** Opening Provided information block **

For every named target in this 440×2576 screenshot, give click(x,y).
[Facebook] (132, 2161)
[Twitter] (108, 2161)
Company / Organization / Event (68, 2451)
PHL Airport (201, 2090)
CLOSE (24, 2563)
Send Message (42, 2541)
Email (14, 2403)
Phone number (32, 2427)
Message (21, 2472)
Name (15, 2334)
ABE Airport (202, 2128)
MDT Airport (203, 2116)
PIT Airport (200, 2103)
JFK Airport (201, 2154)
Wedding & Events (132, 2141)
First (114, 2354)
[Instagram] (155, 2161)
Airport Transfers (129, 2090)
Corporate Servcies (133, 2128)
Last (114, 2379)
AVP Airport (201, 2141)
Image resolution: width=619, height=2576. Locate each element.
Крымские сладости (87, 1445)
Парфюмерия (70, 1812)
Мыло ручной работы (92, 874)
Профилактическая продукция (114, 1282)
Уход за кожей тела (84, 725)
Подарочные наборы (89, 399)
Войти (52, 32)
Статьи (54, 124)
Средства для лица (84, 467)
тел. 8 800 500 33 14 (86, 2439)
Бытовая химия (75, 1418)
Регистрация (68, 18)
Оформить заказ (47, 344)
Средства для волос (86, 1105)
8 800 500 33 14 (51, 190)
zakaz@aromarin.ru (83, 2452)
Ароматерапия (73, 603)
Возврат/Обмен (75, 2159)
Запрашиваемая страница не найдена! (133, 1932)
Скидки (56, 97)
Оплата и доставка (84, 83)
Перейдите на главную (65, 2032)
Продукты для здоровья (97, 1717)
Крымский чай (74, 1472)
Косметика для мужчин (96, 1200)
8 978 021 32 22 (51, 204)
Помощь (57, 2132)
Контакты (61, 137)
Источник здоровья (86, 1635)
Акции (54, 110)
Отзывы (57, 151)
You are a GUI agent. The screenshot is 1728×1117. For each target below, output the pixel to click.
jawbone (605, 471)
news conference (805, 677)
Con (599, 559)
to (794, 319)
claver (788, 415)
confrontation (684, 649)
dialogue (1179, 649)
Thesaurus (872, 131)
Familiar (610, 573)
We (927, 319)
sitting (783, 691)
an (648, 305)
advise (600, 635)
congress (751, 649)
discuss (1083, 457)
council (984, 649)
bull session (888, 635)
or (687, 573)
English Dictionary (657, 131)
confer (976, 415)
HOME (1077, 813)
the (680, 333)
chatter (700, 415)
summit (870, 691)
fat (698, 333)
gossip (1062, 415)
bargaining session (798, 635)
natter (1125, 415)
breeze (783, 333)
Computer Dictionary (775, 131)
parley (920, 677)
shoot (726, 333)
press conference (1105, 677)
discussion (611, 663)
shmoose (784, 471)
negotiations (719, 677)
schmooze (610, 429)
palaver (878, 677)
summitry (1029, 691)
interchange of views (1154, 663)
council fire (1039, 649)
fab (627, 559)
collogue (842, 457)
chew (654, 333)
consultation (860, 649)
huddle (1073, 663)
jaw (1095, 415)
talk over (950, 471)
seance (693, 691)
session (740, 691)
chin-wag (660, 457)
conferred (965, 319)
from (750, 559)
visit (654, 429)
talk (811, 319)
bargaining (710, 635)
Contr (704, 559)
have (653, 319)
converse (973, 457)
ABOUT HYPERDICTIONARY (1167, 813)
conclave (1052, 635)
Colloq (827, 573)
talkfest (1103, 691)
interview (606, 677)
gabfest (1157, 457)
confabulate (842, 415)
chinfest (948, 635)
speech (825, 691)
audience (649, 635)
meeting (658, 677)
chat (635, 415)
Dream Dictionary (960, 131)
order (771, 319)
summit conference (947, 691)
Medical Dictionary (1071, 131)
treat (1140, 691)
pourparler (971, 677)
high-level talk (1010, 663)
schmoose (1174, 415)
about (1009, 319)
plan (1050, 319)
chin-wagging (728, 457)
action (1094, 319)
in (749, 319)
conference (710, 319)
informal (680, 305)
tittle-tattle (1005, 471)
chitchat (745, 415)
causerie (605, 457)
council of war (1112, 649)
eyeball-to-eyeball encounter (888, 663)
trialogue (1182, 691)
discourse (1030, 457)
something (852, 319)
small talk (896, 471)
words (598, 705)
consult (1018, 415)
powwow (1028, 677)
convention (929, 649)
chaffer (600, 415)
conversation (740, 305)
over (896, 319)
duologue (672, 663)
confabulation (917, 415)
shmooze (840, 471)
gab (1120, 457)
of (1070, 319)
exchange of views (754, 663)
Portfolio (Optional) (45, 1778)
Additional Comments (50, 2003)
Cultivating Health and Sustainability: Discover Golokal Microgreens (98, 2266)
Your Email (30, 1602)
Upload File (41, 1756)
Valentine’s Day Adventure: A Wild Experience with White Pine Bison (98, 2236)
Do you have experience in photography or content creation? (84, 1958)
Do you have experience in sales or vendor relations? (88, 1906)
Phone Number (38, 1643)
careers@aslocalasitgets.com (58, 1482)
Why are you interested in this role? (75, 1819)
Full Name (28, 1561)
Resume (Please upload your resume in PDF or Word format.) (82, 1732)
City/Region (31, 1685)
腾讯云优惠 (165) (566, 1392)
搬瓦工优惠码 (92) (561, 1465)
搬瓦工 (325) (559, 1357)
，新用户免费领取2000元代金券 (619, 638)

** Closing Provided information block **

# [Brief]
If a line in the listing has "council" in it, report that line.

# [Solution to this exercise]
council (984, 649)
council fire (1039, 649)
council of war (1112, 649)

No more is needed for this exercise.